August 24, 2011

Life without a telephone

A recent house move left me without a landline connection for a whole week - and all this despite meticulous advance planning.  

The problem apparently was located in a local exchange but the company (not) providing me with a telephone connection kept assuring me that their computers showed my telephone was connected and working.  They never took me seriously when I tried to convince them that their computers were wrong and I was right.  The fact that these numerous "service" calls were conducted via my mobile phone failed to make any impression on them.  If they took the simple expedient step of ringing my landline number, they would soon find out that the line was as dead as a dodo and their computers in need of a serious overhaul.  Luckily they saw the error of their ways by the end of the week and my telephone now works perfectly.

A few days after full service was restored, I received a phone call from a very nice lady in customer relations: she was ringing to check that my telephone was working properly - she rang on my landline phone.  If only they had done this on day one, in the fashion of the early telephone operators who used to make daily telephone calls to subscribers to check if the lines were working.
****************************************
Set problem -
Carry on the post about a week without a landline after a house move, starting after its last sentence.

Data section -
****************************************
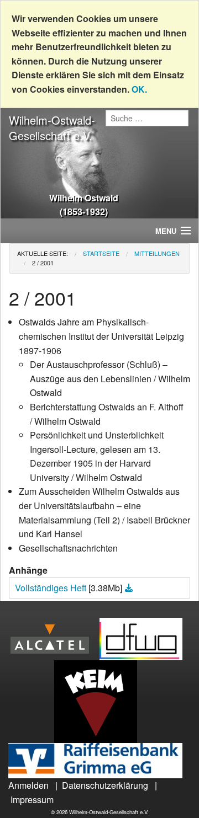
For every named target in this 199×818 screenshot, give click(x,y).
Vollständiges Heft (51, 587)
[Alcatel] (54, 638)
****************************************
Right answer -
I'm not a fanatic telephone user - neither mobile nor landline - but I must confess to feeling isolated and cut off from the rest of society during my telephone-less week.  Not just cut off in the sense that I was unreachable by phone for a week but in the sense that, without a telephone connection in the society that I live in, you're not considered fully part of that society.  Many public bodies and services ask for your landline number first; a mobile number is useful but a landline presupposes a fixed address with a householder who is registered in all the correct places.  So with a landline connection, you feel more 'permanent' and an established member of the community.  When people ring your number, they know precisely in which building you are located.  I had to rely on mobile telephony but never felt really safe with it - units might run out during a long phone call, the battery could go flat, I could lose the charger, or quite simply forget to take the phone with me when leaving the house.

What made our grandparents feel permanent and 'connected' to their communities before the telephone became commonplace?  Or did they not need to feel connected?  As an experiment, going cold turkey with telephone use could tell us all a lot about how we view our own personal use and need of the telephone (in a similar fashion to going a whole week or month without television or Internet).  But we can never experience pre-telephony life in this way - what has been learned cannot be unlearned.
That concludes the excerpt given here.